REQUIREMENT: All entries are to be copied exactly, with pictures removed.

GIVEN ENTRIES:
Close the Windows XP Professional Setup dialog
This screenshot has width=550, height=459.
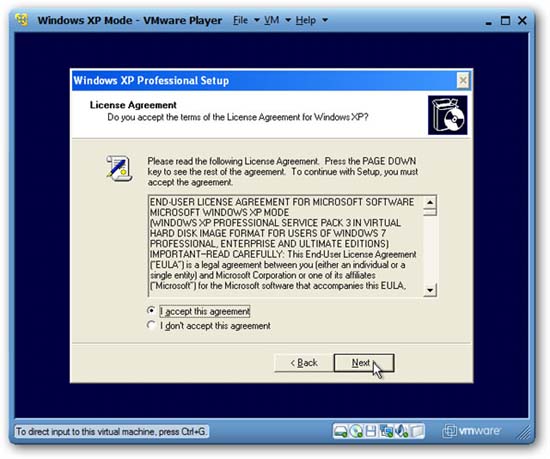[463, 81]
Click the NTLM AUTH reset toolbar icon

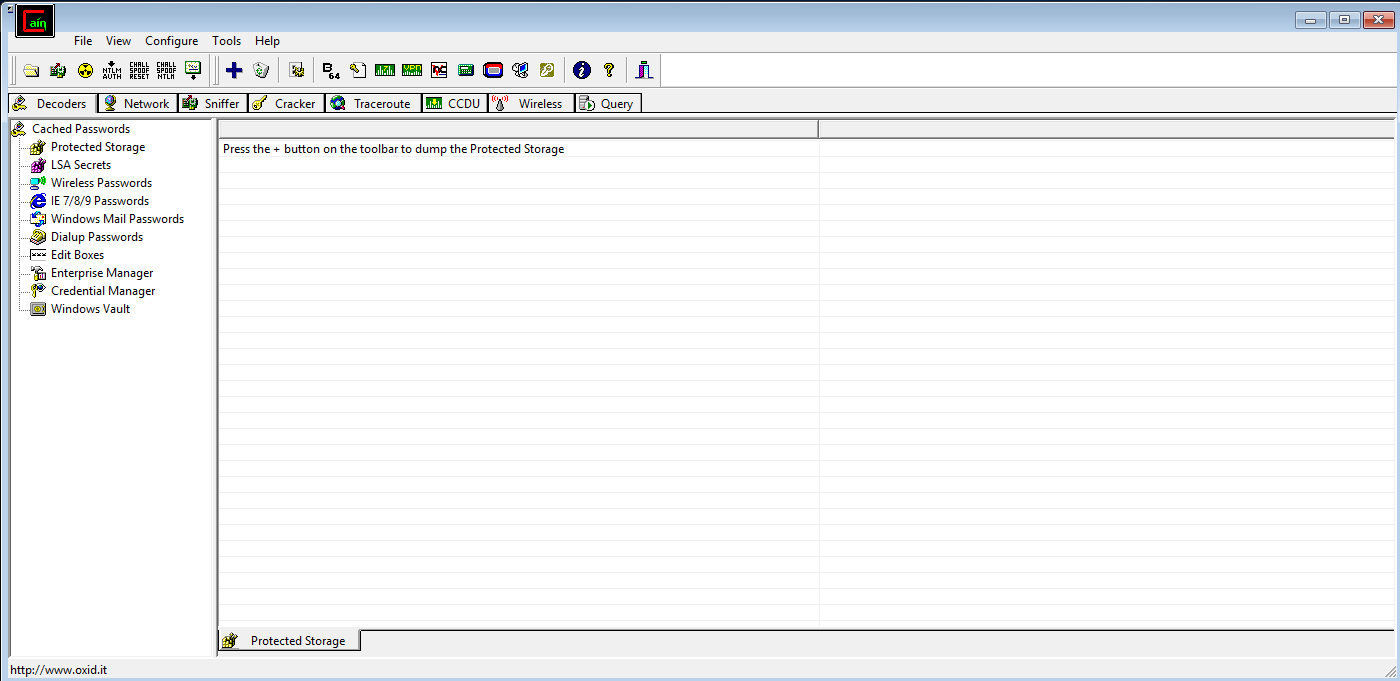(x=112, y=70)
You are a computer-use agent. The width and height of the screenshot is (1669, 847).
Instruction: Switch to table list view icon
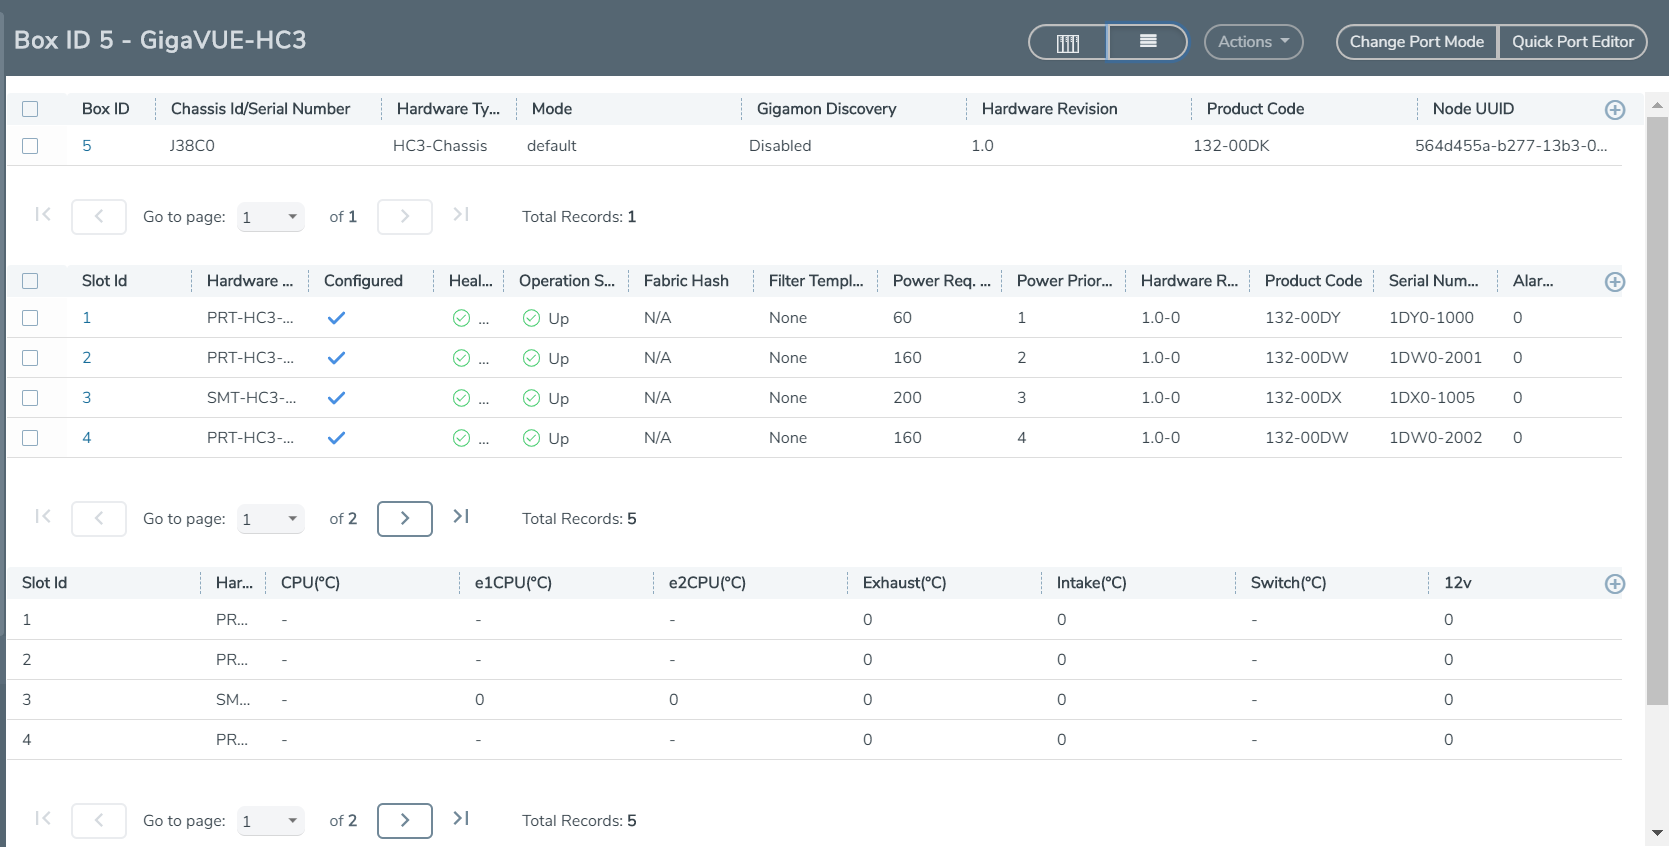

SOLUTION TO THIS TASK:
Close the Windows XP Professional Setup dialog
This screenshot has width=550, height=459.
[463, 81]
Click the NTLM AUTH reset toolbar icon

(x=112, y=70)
You are a computer-use agent. The width and height of the screenshot is (1669, 847).
Instruction: Switch to table list view icon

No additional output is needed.